La période allant du XIVème au XVIIIème siècle a vu la stabilisation et l'homogénéisation de l'Asie centrale.

L'empire de Timour Leng (Tamerlan),
de 1370 à 1405, a été le seul de l'ère turco-mongole musulmane ayant eu la Transoxiane pour centre. A la mort du fondateur, les Timourides sont restés des acteurs du jeu politique dans l'ensemble de ces régions jusqu'à la fin du XVè siècle, date à laquelle les Timourides ont été vaincus par les Ouzbèks, venus des steppes d'au-delà du Syr Dana.

L'effondrement de cette dynastie a entraîné le remodelage des frontières politiques et ethniques d'une large part de l'Asie centrale, donnant place aux nouvelles aires des Kazakhs et des Ouzbèks. Ces aires correspondent approximativement l'une au Kazakhstan, l'autre à l'Ouzbékistan. Une large part du Tadjikistan et l'Ouest du Turkménistan ont connu conjointement deux types d'évolution entre les XVIe et XIXe siècle : l'éclatement politique, avec la formation de plusieurs entités, et une lente unification ethnique dans chacune d'elles. Les maisons régnantes ont été toutes musulmanes, gengiskhanides et ethniquement kazakhes au Nord, ouzbèkes au Sud du Syr Daria.

Cette phase de stabilisation a permis l'affirmation d'identités ethno-politiques régionales fortes -kazakhe, ouzbèke- que d'aucuns estiment être les fondements des nationalités d'aujourd'hui. Cette période a été marquée parallèlement par la perte d'influence de cette zone, due en partie à l'ouverture des voies maritimes à partir du XVIe siècle.
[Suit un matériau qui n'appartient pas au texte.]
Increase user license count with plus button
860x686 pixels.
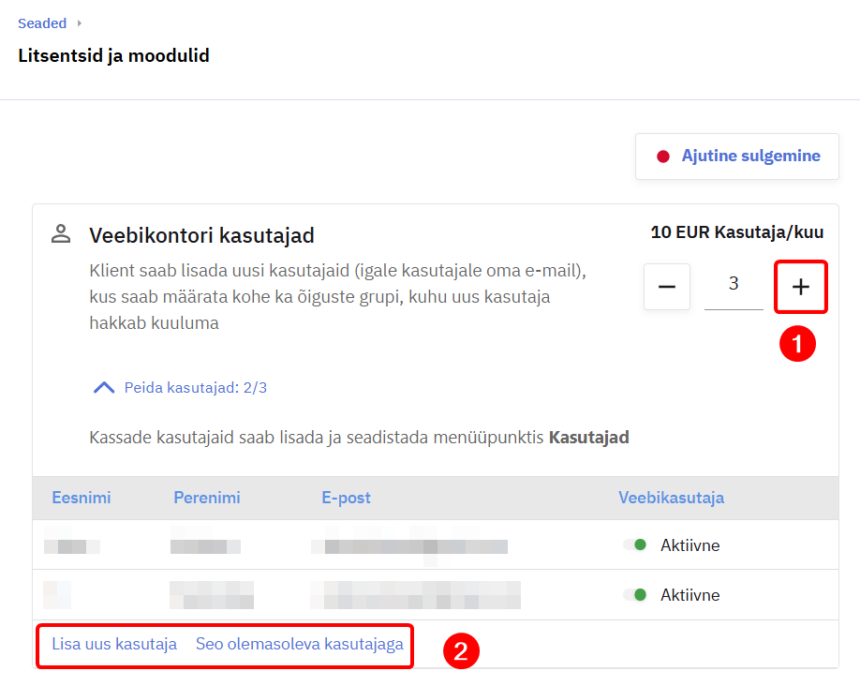click(x=800, y=287)
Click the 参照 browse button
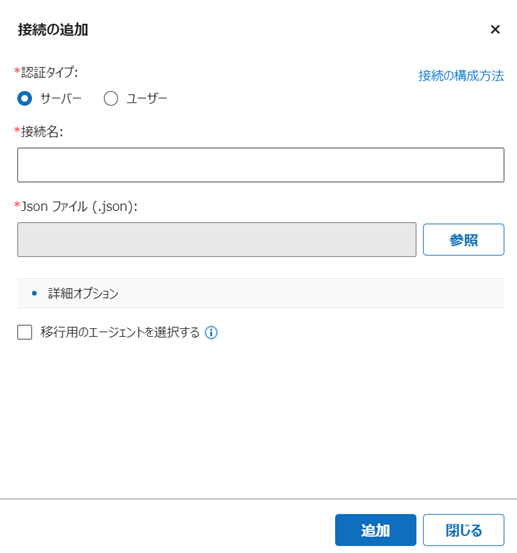Image resolution: width=517 pixels, height=553 pixels. pyautogui.click(x=463, y=239)
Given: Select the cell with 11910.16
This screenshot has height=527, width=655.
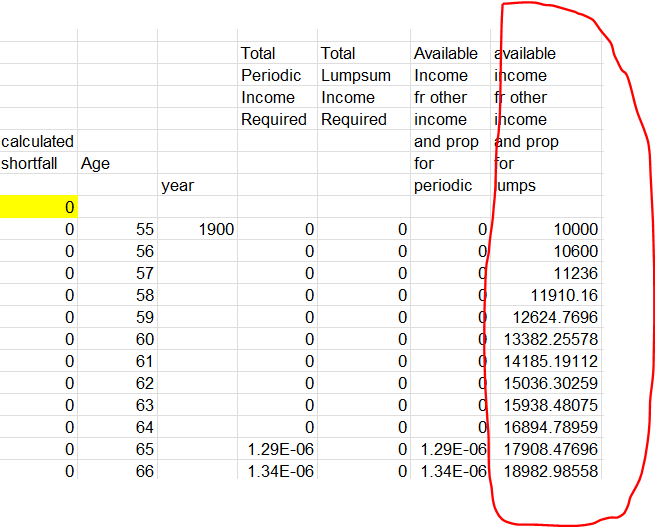Looking at the screenshot, I should (546, 295).
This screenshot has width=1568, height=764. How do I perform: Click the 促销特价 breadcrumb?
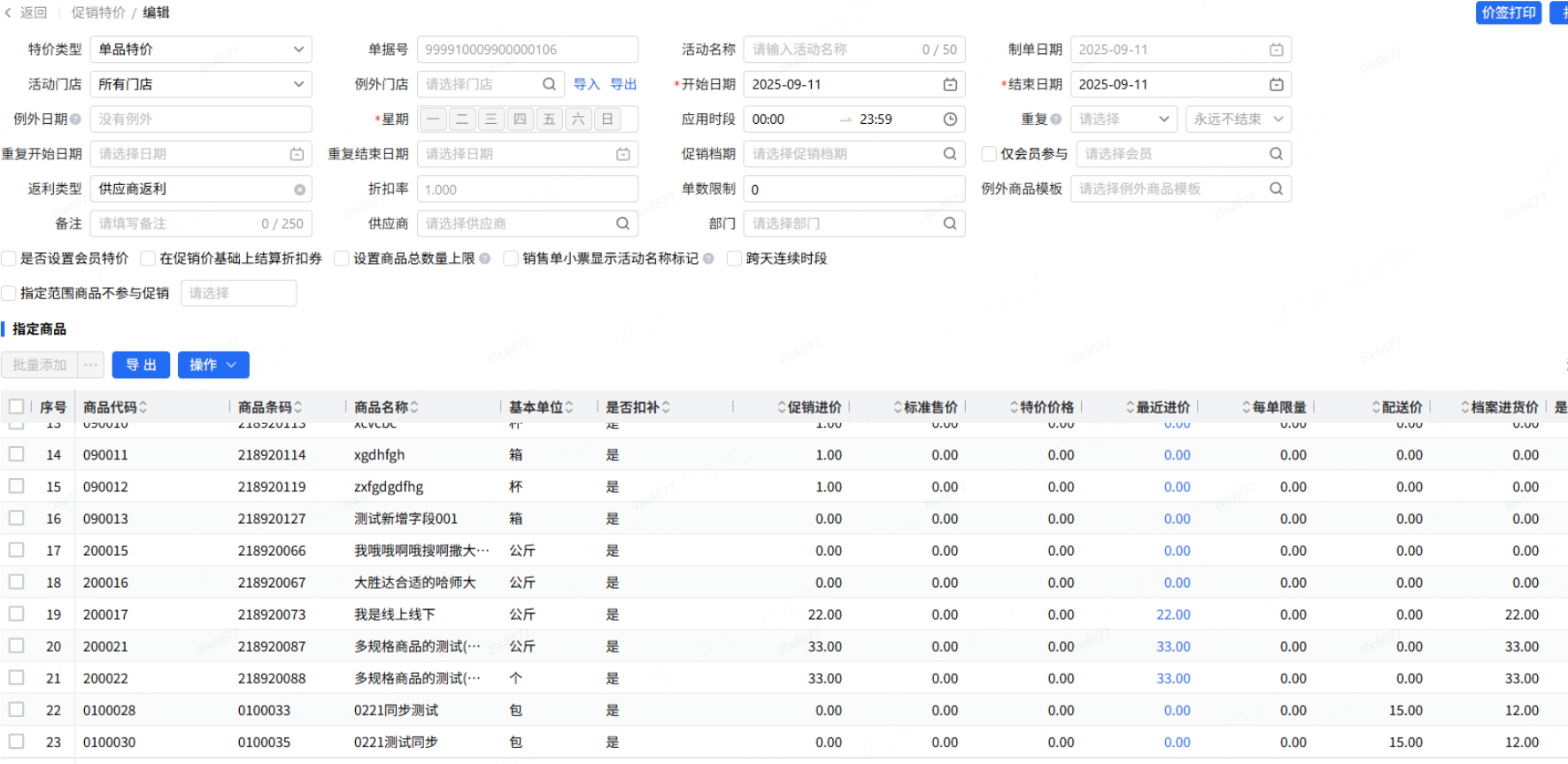pos(98,12)
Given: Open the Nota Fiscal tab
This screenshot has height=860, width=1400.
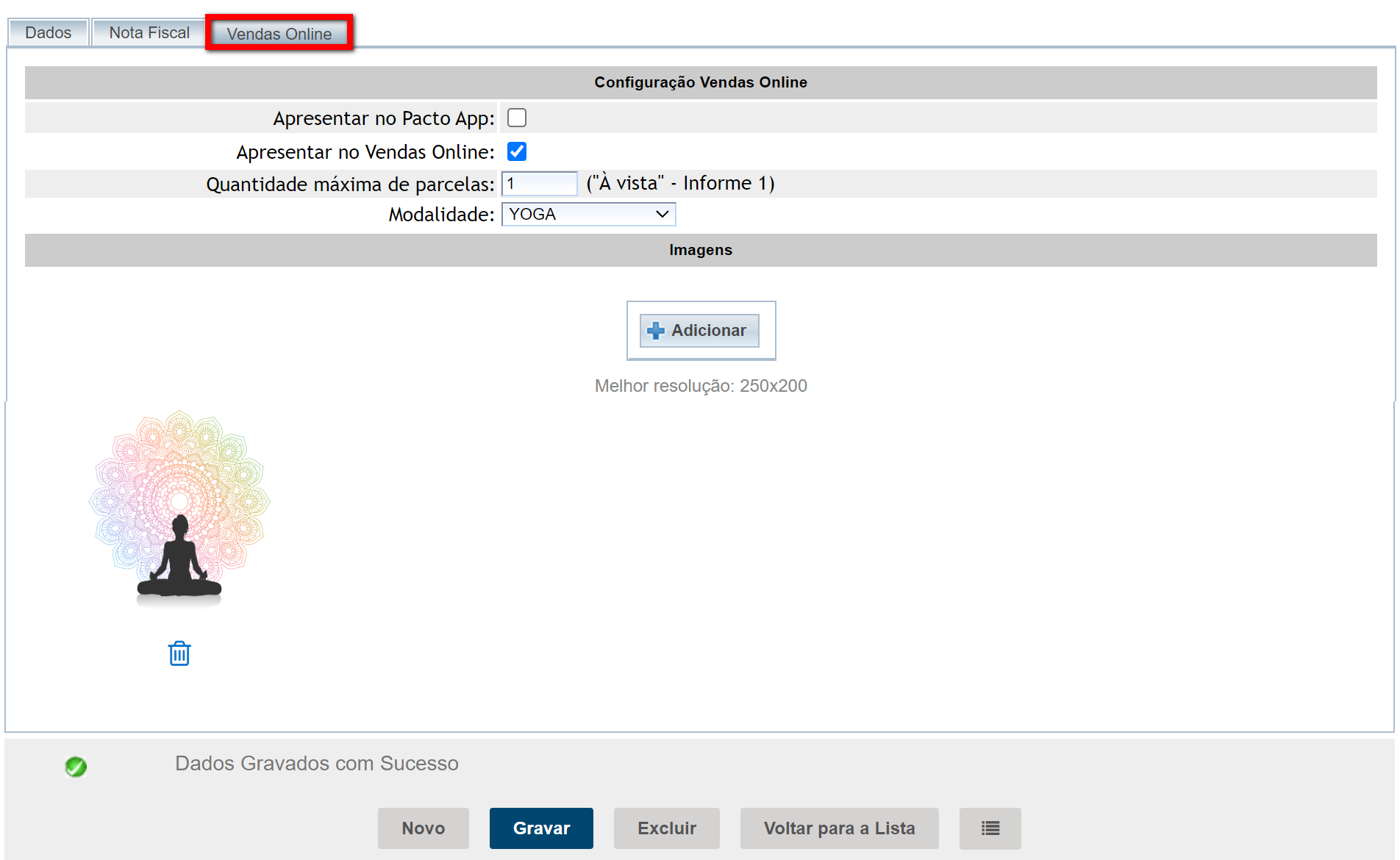Looking at the screenshot, I should [x=149, y=32].
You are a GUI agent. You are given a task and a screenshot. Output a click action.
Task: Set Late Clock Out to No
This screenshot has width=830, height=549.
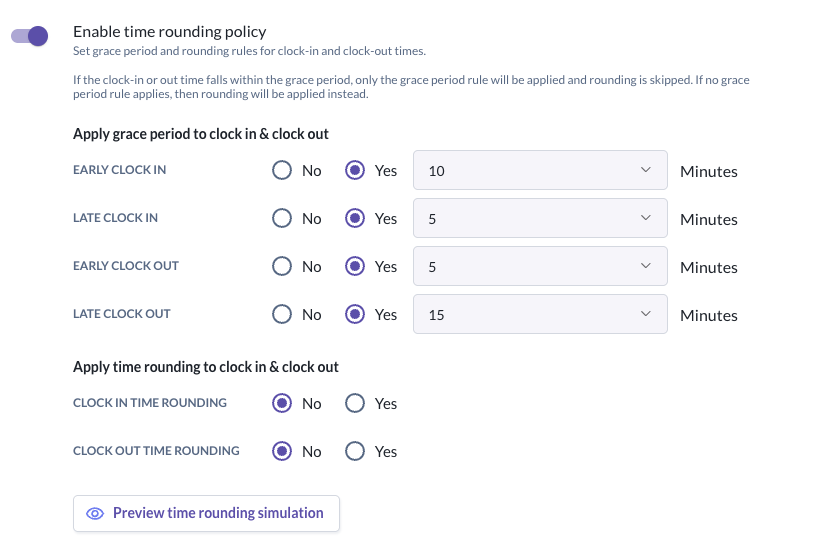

d) " L'ère européenne " de l'Asie centrale

" L'ère européenne " de l'Asie centrale correspond à l'expansion militaire russe dans cette région, qui s'achève en 1895 dans le Pamir . Cette lente avancée terrestre vers le sud, à partir de la longue frontière de Sibérie, s'est effectuée tout d'abord à travers les territoires kazakhs, puis dans les khanats ouzbèks, enfin dans le désert turkmène. La conquête tsariste a opposé la Russie à la Grande-Bretagne qui progressait, dans le même temps en direction du bassin de l'Indus et de l'Afghanistan.

L'avancée de la Russie en Asie centrale jusqu'en 1916 n'est, comme l'indique Olivier Roy 2( * ) , que l'aboutissement d'un processus multiséculaire d'expansion de l'Empire russe au détriment des populations musulmanes . La présence russe se concentre, sur le plan institutionnel et économique, sur quelques points vitaux, mais va provoquer les transformations profondes dans les steppes, au Turkestan et, dans une moindre mesure, dans les protectorats de Boukhara, Khiva et Kokand. Ainsi, l'appropriation par l'Etat russe des terres des nomades kazakhs, l'abolition du servage et l'expansion démographique russe vont engendrer un peuplement européen de grande ampleur dans les steppes, évolution renforcée par les " lois sur la terre dans les steppes " de 1889 et 1891.

La révolution d'Octobre a parachevé cette entreprise coloniale en Asie centrale en initiant la collectivisation de l'économie et la réforme culturelle -avec notamment l'élimination du persan-. L'Union Soviétique a définitivement fixé les frontières des républiques musulmanes en 1936.

L'installation d'une république islamique en Iran et le début de la crise afghane en 1979 ont créé une situation totalement nouvelle aux conséquences imprévisibles : pour la première fois depuis plus d'un siècle, un Islam revitalisé et expansionniste s'installe aux frontières des Etats musulmans soviétiques.

C'est dans ce contexte territorial et politique que les Etats d'Asie centrale accèdent à l'indépendance et entrent dans une période de reconfiguration politique.